Prefazione inedita a Le avventure di Pinocchio. Storia di un burattino di Carlo Collodi
C’era una volta, miei cari ragazzi…
– Un imitatio Christi!
– Un rito iniziatico!
– Ohé!
– O che forse una fiaba esoterica?
– Ma che fiabe e fiabe d’Egitto: è un incubo di reinfetazione!
Ohé, animo signori, riposino i deretani! Orbene: che mai vanno poetando, e per giunta di un libriccino che, col dovuto rispetto, è stato da me scribazzato nel solo e umile intento di educare le birbe all’amorevole devozione pei propri cari? Eh no, bischeri fritti!, cristi e feti lasciamoli, di grazia, a cas…
– Se’, “incubo di reinfetazione”!… Ma finiamola…
– La finisca Lei, con le sue uccellerie esoter…
Insomma, signori critici!, mi lascino parlare, e tengano i propri azzuffamenti pel domani, quando e il misero autore e gli interessati lettori, lietamente defilatisi, potranno scampare siffatti sofismi…

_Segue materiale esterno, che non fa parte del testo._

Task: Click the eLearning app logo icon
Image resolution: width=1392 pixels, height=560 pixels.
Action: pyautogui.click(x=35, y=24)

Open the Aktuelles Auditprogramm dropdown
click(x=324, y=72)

E dunque, miei cari, c’era una volta (e sempre ci sarà) un semplice burattino di legno, un monello matricolato che, dotato che fu di du’ gambette e rispettivi piedi, mi scappò di mano come l’aquilone d’aprile al pargolo, combinandomene di crude e di cotte.
Gli è che scrivere una favola, checché se ne pensi, non è punto differente dal metter mano a una seggiola, aggiustare un tavolaccio o, per l’appunto, dirozzare un ciocco di legno secco.

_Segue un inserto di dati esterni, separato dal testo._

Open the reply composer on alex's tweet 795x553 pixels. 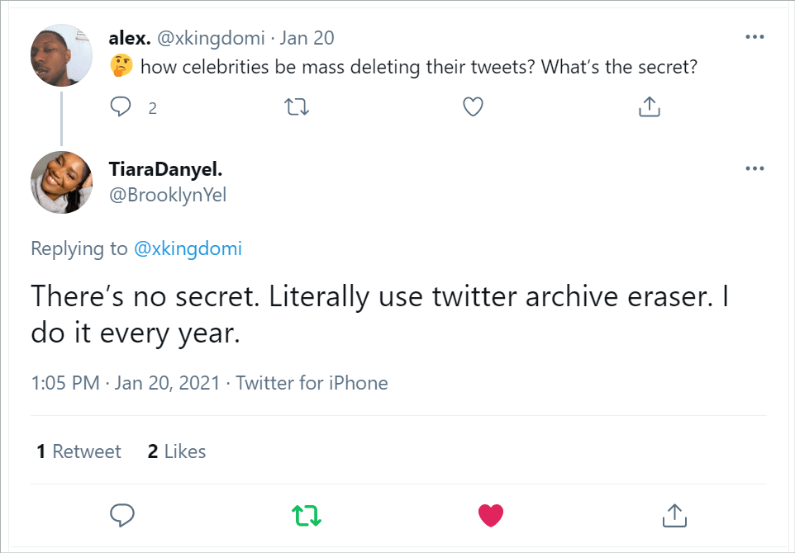pos(121,106)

– Poffardina, “il velame de li versi strani”!
– La mise en abyme!
– Ma ci dia un taglio, codeste corbezzolerie parigine!
Animo, signori ghiottoni, animo!… Oh! che brutta malattia l’erudizione strapazzona! che il povero pennaiolo non può più giochiricchiare con le sue fanfaluche a cottimo senza sentirsi alle calcagna la santa ispirazione, il fior dell’intelletto: ma io, com’è vero che non mi chiamo Collodi, codeste avventure sono andato buttandole giù un poco alla diavola, a strippapelle come suol dirsi, e il mio caro Pinocchio, che tante me ne ha fatte e tante ce ne ho rese, l’averei di gusto lasciato a spenzolarsi dalla Quercia grande, nel buio della notte, se i morsi dello stomaco e sopratutto voi, amati lettori miei, non aveste insistito colle vostre vezzose vocine (“signor Lorenzini illustrissimo!”) a concedergli
– Anima grande!
– O dunque lo lasci finire, barbagianni!
una seconda vita, ecco.
Fame, notti di tempesta, e poi truffe e prigioni, mutilazioni, mostri e forche… Ahi quanta ombra in questa innocua favoletta, quanta pena pel nostro vagabondo a diventare un fanciullo come tutti gli altri. Ma più dolori al solito, più giracapi ha dovuto durare il su’ babbo artigiano, che sarei io, abbindolato dalle mie stesse fole, forzato a tener dietro ai voli del mio burattino ribelle: morire e rinascere e ancora morire, e insomma guadagnarsi, come ogni brav’omo che si rispetti, il bicchiere di latte caldo, il crudo diritto a invecchiare in pace, o che so io?